▸ WORK REQUIRED
From the first line of the entries below, reproduce everything exactly through the line with "Click the Issue column header", and nothing more.

▸ DATA UNDER STUDY

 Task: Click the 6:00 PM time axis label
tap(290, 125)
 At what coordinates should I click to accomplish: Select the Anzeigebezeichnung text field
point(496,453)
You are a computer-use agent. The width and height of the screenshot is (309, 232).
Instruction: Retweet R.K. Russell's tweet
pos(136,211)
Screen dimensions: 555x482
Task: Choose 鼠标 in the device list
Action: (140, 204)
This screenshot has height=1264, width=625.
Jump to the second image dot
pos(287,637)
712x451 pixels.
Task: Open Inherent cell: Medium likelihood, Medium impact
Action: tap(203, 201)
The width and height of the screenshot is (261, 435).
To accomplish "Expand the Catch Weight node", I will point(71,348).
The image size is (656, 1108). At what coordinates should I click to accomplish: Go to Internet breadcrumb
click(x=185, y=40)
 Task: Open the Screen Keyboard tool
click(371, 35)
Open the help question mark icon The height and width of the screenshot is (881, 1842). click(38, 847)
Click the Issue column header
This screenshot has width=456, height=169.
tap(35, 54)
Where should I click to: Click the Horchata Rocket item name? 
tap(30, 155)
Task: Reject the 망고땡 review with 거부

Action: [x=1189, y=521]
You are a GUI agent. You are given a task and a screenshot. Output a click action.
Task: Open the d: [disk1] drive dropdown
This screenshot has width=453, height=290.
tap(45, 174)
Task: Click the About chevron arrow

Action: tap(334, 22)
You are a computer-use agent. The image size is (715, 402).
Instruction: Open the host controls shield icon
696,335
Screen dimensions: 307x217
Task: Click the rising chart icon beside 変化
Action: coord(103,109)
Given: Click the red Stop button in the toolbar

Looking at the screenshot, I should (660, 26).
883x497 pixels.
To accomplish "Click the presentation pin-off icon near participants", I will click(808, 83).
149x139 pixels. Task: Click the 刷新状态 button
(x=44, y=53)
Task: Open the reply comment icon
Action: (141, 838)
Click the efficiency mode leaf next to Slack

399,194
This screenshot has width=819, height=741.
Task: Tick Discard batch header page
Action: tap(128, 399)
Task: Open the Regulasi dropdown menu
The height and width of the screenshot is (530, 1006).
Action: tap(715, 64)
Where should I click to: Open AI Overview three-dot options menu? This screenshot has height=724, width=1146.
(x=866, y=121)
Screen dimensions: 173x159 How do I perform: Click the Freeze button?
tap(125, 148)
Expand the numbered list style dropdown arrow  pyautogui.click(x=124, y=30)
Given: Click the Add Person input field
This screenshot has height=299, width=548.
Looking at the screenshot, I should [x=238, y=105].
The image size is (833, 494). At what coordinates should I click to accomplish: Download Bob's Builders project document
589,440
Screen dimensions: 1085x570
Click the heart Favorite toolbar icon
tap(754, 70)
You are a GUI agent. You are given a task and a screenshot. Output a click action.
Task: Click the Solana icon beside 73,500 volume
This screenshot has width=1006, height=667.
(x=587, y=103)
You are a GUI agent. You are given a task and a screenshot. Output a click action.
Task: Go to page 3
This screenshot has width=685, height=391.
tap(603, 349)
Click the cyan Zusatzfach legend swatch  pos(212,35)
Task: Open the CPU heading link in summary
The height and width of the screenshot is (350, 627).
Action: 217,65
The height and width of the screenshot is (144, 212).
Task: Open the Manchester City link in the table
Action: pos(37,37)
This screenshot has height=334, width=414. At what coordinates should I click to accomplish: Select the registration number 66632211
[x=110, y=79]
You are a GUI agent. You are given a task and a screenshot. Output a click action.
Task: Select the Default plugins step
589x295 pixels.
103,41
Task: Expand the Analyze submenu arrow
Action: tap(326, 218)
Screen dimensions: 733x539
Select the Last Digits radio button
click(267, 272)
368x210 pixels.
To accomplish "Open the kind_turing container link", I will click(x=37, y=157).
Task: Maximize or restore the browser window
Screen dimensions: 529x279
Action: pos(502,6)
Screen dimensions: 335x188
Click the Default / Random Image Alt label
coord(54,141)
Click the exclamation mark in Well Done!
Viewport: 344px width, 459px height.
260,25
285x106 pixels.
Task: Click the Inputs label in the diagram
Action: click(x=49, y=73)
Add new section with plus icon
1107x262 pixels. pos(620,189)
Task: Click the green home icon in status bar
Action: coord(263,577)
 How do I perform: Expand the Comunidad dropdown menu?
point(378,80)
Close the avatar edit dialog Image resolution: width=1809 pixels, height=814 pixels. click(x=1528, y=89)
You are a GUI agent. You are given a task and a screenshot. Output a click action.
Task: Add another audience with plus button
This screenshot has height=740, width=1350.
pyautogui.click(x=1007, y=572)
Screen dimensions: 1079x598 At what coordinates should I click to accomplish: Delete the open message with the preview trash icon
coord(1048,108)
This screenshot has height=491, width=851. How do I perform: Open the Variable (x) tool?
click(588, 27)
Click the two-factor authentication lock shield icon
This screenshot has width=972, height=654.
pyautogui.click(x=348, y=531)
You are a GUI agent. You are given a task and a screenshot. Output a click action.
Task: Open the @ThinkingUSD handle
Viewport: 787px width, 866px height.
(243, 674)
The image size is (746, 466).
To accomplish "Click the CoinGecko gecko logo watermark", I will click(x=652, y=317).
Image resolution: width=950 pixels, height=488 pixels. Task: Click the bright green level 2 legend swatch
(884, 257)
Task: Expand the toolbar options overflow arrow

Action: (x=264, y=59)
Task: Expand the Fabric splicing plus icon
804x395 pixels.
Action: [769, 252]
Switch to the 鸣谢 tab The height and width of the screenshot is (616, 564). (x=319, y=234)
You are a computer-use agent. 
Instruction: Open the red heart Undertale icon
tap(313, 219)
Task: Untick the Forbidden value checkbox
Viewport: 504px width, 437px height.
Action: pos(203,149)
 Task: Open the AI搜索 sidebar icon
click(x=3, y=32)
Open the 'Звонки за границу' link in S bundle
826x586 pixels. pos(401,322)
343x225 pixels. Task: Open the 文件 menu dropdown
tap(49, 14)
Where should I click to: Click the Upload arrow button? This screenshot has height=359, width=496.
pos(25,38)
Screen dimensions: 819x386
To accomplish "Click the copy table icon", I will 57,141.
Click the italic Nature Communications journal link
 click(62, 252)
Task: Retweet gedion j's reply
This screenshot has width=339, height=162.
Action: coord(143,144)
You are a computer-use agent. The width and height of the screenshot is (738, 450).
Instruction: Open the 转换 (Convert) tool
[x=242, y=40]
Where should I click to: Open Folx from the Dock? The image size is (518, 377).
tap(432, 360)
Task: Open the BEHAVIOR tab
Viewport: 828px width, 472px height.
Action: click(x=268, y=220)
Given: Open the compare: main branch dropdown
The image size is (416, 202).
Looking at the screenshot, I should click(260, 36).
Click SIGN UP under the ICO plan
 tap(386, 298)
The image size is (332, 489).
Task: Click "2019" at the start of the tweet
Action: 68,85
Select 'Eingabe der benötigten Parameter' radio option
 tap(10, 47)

▸ EXERCISE RESULT
 Task: Click the 6:00 PM time axis label
tap(290, 125)
 At what coordinates should I click to accomplish: Select the Anzeigebezeichnung text field
point(496,453)
You are a computer-use agent. The width and height of the screenshot is (309, 232).
Instruction: Retweet R.K. Russell's tweet
pos(136,211)
Screen dimensions: 555x482
Task: Choose 鼠标 in the device list
Action: (140, 204)
This screenshot has height=1264, width=625.
Jump to the second image dot
pos(287,637)
712x451 pixels.
Task: Open Inherent cell: Medium likelihood, Medium impact
Action: tap(203, 201)
The width and height of the screenshot is (261, 435).
To accomplish "Expand the Catch Weight node", I will point(71,348).
The image size is (656, 1108). At what coordinates should I click to accomplish: Go to Internet breadcrumb
click(x=185, y=40)
 Task: Open the Screen Keyboard tool
click(371, 35)
Open the help question mark icon The height and width of the screenshot is (881, 1842). click(38, 847)
Click the Issue column header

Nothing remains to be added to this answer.